TEXT:

Several characters were carried over from the movie, played by different actors. Irene Cara portrayed Coco Hernandez in the film, but the part on TV was played by Erica Gimpel. Paul McCrane played gay student Montgomery McNeil in the film, but P.R. Paul portrayed Montgomery for TV and the character was no longer gay. English teacher Elizabeth Sherwood was played in the film by actress Anne Meara, but in the series was played by actress Carol Mayo Jenkins. The character Doris had her name changed from Doris Finsecker (portrayed by Maureen Teefy) to Doris Schwartz (Valerie Landsburg). The character of Ralph Garci (Tommy Aguilar inheriting the role played by Barry Miller in the film) appeared only in the pilot.

Additionally, two new characters were introduced in the TV series: cello player Julie Miller (Lori Singer), and actor-comedian Danny Amatullo (whose last name is derived from the associate producer, Tony Amatullo) played by Carlo Imperato. All subsequent characters were created for the series.

Ira Steven Behr wrote 12 episodes of the series. He recalled: "I did three years on Fame, which was a lot of fun and was also in syndication. We had no one looking over our shoulder. We got to do some wonderfully bizarre things on the show..."

Following its cancellation, two versions of the series were syndicated in reruns: the original hour-long episodes, which usually contained a primary plot, a subplot, and two or more musical numbers; and a second version, stripped of the musical numbers and the subplot and reduced to 30 minutes in length.

The show's theme song was a pop hit for singer Irene Cara, having been featured in the motion picture. A re-recorded version of the theme, using similar instrumentation to the 1980 track, was used in the TV series and sung by co-star Erica Gimpel, who played Coco Hernandez.

Although Gimpel left the series midway through the third season (after the show moved from NBC to first-run syndication in 1983), her opening vocals were still heard on the show for two more seasons. An updated version of the song, featuring a modern, synthesized hard-rock flavor, was introduced in the fall of 1985 and performed by new cast member Loretta Chandler (Dusty). This version ran for the final two seasons of Fame.

PROBLEM TO SOLVE: Please continue the passage about the Fame television series, starting after its final sentence.

SUPPLIED INFORMATION:
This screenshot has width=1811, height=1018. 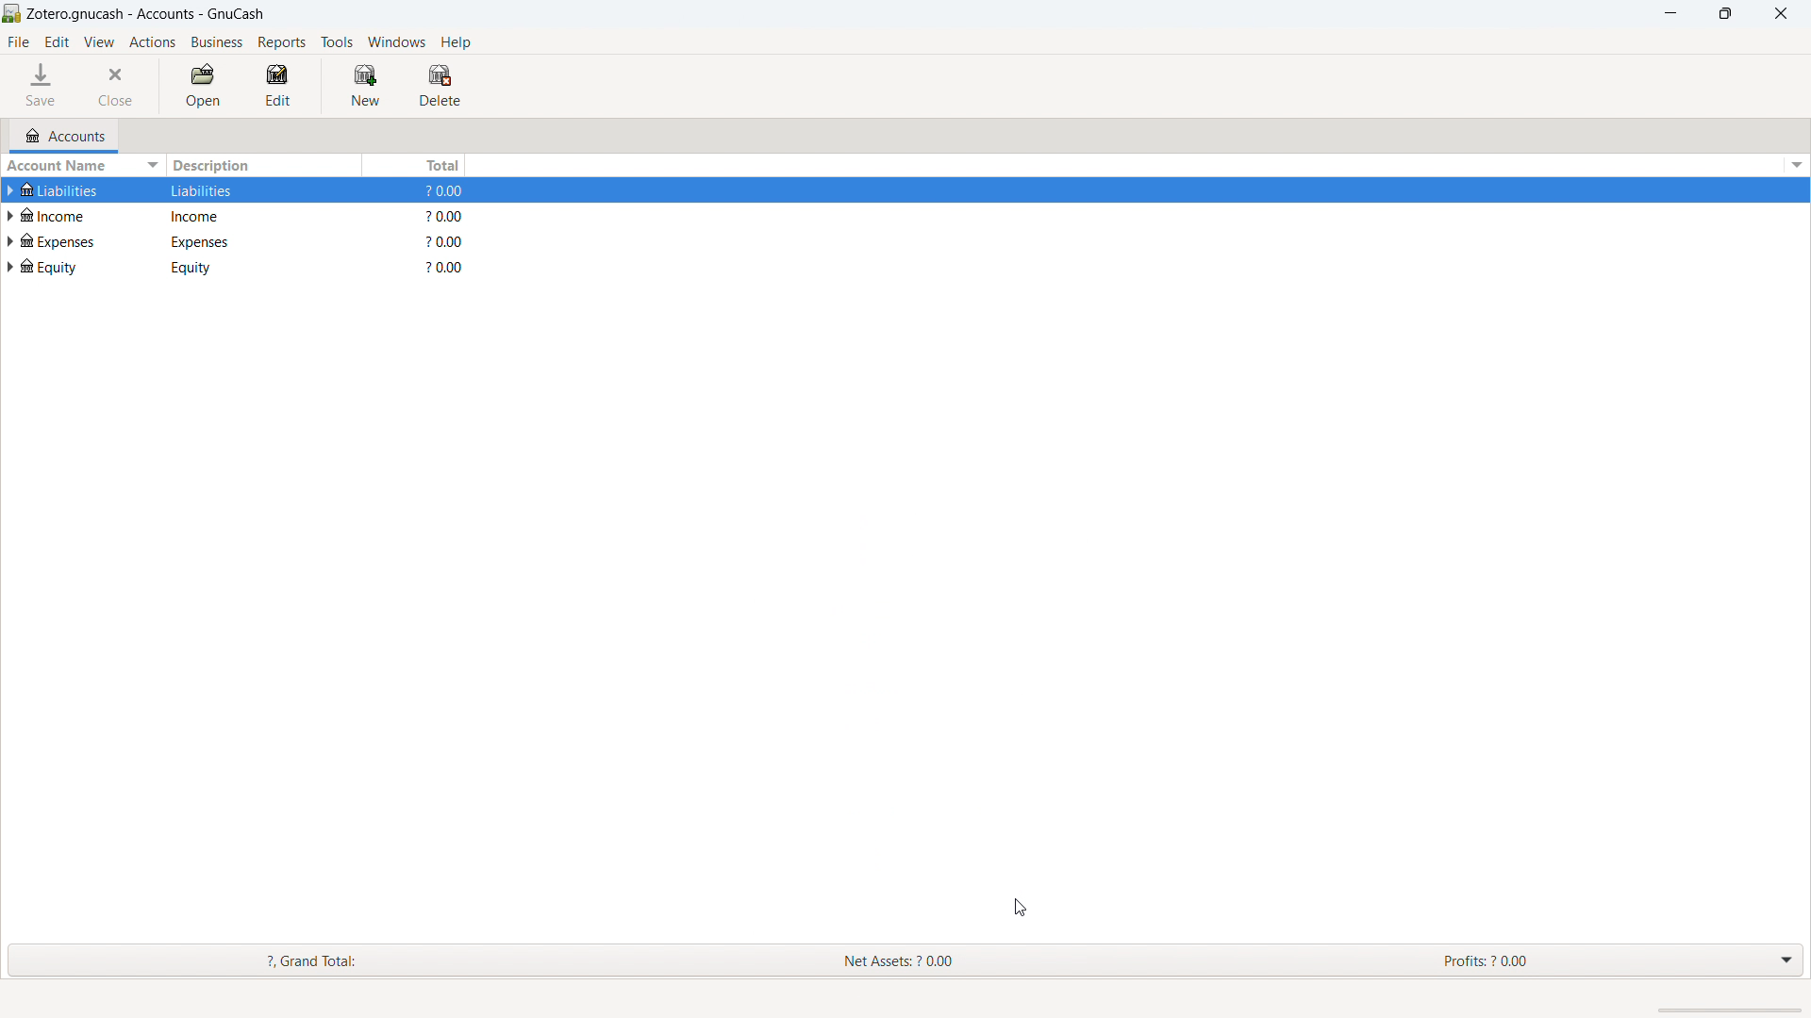 I want to click on tools, so click(x=337, y=42).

OUTPUT BELOW:
"I Still Believe in Me", from an episode of the series titled "Passing Grade", was nominated for an Emmy Award for Best Original Song. It was performed by Erica Gimpel and Debbie Allen, and co-written by Gary Portnoy, who went on to co-write and sing the theme from Cheers. In the United Kingdom, two singles credited to The Kids from "Fame", "Hi-Fidelity" and "Starmaker", peaked within the top ten of the UK Singles Chart.

The arts-focused cable network Ovation began airing reruns of Fame in 2011 for a period.

==International broadcasts==
- Canada: Aired in first-run syndication
- France: Series started on March 6, 1982, on TF1
- United Kingdom: Series started on June 17, 1982, on BBC1. Only the first four seasons were screened on BBC1; the full series was broadcast on The Children's Channel in 1992. The BBC also helped pay for seasons 3 and 4. On November 7, 2021, music channel Now 80s begin showing the series.
- Sweden: Series started on September 5, 1982, on SVT1
- Israel: Series started in 1982
- Italy: Series was renamed "Saranno famosi" (literally, "They Will Be Famous"), started in January 1983 on Rai Due who also helped pay for seasons 3 and 4
- Brazil: Series started in 1983 on Rede Manchete
- Australia: Aired on the Seven Network
- Hong Kong: Aired on Asia Television on Saturdays in 1984–85
- Germany: Aired on Das Erste in 1984/85 (a collection of 26 episodes from the first two seasons)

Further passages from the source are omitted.